Doce horas de tenis... y de ping-pong, y de parchís, y de frontenis, y de trivial, y de piscina, y...

Doce horas de tenis... y de ping-pong, y de parchís, y de frontenis, y de trivial, y de piscina, y...

Partidas de ping-pong, parchís, almuerzo, frontenis, trivial, comida, búsqueda del tesoro, baños gratis en la piscina, merienda y, por supuesto, tenis. Estos son los alicientes de la 13ª edición de las ''Doce horas de tenis'', organizadas por el Club de Tenis Puçol el sábado, 28 de junio, de 9 a 21 horas, en el Polideportivo Municipal.

''Hay previstos 180 partidos de tenis, cada uno de ellos de veinte minutos, pero mientras llega el turno de volver a las pistas, los 126 alumnos inscritos van participando en las actividades alternativas, sobre todo la piscina, a la que se puede acceder utilizando como entrada la camiseta conmemorativa de estas doce horas de tenis''. Las palabras del gestor deportivo, Fernando Torres, aclaran en alguna medida el porqué del éxito de estas jornadas que vienen celebrándose desde 1991, ''aunque en aquella ocasión sólo hubo 45 participantes y en la actualidad el club cuenta con 350 socios, además de los 150 alumnos de la escuela''.

Y es que en Puçol el tenis es un ejemplo de simbiosis perfecta entre club y escuela: el club gestiona la escuela, siendo sus socios quienes imparten las clases y, paralelamente, usa las instalaciones municipales para las competiciones, al tiempo que prepara alumnos que luego son captados como jugadores del club para asistir a distintos torneos.

''Actualmente nos ocupamos ocho profesores de dar las clases a los 150 alumnos: Eliseo, Pilar, Fernando, Vicente, Manu, Alejandro, José Miguel y yo mismo'' -explica Carlos Romero, quien ya lleva catorce años ligado al tenis en Puçol y ha recorrido todos los escalafones en la escuela y el club- ''y la mayoría de nosotros empezamos como alumnos en la escuela, luego pasamos a competir con el club y ahora somos monitores de los que empiezan''.

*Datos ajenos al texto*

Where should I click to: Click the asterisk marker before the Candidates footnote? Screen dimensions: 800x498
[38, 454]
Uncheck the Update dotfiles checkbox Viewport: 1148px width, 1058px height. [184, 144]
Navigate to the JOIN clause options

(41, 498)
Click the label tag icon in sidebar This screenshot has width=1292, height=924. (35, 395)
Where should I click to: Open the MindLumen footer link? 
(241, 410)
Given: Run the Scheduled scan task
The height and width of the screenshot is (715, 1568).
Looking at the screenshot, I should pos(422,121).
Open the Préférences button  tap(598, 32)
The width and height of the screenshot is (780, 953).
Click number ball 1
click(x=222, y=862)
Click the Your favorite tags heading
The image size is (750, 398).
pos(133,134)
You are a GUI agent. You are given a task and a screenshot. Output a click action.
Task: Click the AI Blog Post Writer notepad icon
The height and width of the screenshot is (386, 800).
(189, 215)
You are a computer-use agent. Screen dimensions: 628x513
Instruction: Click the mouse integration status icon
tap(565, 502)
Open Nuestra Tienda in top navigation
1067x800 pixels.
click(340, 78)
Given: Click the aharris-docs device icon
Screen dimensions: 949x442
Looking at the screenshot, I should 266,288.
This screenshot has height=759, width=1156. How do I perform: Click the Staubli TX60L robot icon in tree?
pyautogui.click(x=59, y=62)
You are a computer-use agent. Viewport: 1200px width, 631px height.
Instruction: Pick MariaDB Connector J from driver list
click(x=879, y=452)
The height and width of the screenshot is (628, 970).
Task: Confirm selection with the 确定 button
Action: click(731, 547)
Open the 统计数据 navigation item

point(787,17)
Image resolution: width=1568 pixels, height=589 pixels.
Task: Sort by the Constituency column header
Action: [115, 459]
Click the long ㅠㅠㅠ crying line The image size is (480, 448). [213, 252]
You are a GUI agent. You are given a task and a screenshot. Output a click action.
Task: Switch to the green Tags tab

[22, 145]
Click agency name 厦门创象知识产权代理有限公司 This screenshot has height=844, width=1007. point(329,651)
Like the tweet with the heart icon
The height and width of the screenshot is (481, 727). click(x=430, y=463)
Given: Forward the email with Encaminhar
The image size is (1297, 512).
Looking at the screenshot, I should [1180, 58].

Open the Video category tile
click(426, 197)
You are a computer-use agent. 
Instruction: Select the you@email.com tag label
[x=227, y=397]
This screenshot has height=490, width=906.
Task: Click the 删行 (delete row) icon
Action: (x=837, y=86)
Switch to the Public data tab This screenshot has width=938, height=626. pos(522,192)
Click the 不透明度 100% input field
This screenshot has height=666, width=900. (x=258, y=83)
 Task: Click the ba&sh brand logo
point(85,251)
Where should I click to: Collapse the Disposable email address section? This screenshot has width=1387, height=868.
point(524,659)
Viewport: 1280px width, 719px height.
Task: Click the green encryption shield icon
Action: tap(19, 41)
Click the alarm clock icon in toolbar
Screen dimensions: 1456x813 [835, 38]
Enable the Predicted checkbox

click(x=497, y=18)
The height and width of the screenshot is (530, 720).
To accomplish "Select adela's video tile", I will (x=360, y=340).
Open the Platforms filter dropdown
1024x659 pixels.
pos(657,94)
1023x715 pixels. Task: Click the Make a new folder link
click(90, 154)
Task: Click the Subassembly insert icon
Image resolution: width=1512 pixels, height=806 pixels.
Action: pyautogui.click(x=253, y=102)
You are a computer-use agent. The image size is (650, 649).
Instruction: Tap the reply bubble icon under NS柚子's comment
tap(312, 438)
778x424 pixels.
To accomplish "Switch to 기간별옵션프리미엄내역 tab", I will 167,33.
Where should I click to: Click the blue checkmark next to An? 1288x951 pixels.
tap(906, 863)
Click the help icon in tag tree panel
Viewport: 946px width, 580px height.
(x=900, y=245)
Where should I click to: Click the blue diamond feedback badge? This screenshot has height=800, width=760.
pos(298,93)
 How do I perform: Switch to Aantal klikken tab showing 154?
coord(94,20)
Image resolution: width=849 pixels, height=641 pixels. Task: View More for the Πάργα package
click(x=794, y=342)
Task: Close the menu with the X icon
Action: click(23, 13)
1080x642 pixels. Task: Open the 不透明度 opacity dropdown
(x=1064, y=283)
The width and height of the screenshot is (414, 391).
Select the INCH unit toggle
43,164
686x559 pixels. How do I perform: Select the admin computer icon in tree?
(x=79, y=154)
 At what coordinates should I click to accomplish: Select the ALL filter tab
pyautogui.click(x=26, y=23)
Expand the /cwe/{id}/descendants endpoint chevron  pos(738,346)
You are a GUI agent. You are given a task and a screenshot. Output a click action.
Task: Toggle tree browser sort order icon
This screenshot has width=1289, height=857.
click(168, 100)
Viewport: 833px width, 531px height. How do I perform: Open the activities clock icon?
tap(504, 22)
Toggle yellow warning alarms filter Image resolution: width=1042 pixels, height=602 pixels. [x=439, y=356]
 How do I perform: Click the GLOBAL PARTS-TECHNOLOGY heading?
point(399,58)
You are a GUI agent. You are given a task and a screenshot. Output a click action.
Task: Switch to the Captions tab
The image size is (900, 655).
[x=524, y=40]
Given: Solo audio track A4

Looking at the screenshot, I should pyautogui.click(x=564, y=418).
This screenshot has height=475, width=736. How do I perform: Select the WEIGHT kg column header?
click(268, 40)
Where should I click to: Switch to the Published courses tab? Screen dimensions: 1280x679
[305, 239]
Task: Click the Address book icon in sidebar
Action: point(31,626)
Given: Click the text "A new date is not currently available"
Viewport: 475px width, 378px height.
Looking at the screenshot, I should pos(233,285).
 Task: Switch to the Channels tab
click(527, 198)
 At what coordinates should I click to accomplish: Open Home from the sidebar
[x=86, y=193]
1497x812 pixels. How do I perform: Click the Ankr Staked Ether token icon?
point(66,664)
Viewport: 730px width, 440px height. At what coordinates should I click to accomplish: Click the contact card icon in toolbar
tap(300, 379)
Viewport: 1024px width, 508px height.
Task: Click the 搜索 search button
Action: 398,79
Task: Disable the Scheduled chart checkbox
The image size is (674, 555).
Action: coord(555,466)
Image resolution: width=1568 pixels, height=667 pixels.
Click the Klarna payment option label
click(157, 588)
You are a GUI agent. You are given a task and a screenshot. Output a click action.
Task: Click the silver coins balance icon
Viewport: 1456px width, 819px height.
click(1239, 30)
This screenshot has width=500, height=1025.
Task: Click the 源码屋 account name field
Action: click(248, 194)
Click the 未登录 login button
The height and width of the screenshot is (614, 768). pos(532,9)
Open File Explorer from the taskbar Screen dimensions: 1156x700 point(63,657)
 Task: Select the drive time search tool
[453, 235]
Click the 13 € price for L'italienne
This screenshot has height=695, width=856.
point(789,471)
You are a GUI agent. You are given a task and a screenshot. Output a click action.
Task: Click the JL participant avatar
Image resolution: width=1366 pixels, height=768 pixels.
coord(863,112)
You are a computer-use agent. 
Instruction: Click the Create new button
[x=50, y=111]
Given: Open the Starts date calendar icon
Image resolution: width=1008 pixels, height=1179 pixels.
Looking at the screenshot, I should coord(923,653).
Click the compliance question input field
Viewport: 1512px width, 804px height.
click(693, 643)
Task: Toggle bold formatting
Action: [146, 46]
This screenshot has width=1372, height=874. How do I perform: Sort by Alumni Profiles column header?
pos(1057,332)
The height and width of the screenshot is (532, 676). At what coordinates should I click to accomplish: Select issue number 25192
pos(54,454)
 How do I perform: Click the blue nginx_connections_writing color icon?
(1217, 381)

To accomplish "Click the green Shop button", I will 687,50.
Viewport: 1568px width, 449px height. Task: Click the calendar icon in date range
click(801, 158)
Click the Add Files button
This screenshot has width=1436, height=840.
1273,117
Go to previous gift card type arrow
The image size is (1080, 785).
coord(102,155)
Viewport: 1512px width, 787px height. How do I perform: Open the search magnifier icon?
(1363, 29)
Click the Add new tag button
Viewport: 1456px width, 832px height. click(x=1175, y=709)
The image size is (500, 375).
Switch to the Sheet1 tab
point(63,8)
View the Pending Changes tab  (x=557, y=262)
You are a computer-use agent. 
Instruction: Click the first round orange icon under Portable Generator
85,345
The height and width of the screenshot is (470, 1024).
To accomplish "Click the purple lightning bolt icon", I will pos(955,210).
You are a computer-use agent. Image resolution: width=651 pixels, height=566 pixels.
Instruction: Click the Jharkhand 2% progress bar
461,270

La buena relación entre los socios se manifiesta también en actividades sociales como esta despedida de curso que, a través de doce horas de convivencia, permite a los participantes demostrar sus habilidades no sólo en el tenis, sino en otros deportes con cierta similitud (como el ping-pong o el frontenis) e incluso en algunos que poco tienen que ver (como el trivial o la búsqueda del tesoro).

''Precisamente esa búsqueda es una de las actividades más esperadas por los participantes'' -prosigue Carlos Romero, que ha sido en encargado de diseñar las pruebas- ''no por el premio en sí, que es una bolsa de chucherías, sino por el desafío que supone buscar y resolver las pistas, para luego descifrar el enigma final''.

La jornada del sábado comienza a las 9 de la mañana, dividiendo a los participantes en cuatro equipos con distintos colores. Todos reciben su camiseta (fundamental para poder entrar gratis a la piscina) y comienzan las actividades, tomando como referencia los partidos de tenis, siempre entre competidores de distintos grupos pero de un mismo nivel. A mediodía se organiza una comida conjunta en el bar del Polideportivo y, para ayudar a pasar la digestión, una buena sesión de parchís y trivial, eso sí a la sombra de los árboles. Cuando baja el sol se reinician los campeonatos y las actividades paralelas... y así hasta las 9 de la noche, en que se realiza una masiva entrega de trofeos, tanto a los ganadores de cada actividad como al equipo que ha resultado vencedor global de la jornada.

''Por último, recordamos a los chicos y chicas que no se olviden de inscribirse el próximo septiembre para el nuevo curso de la escuela de tenis... Y ahí acaba todo para ellos, pero no para nosotros, que tenemos que recoger todo el material de las pruebas deportivas y dejar las pistas en perfecto estado, lo que como mínimo nos supone una horita más''.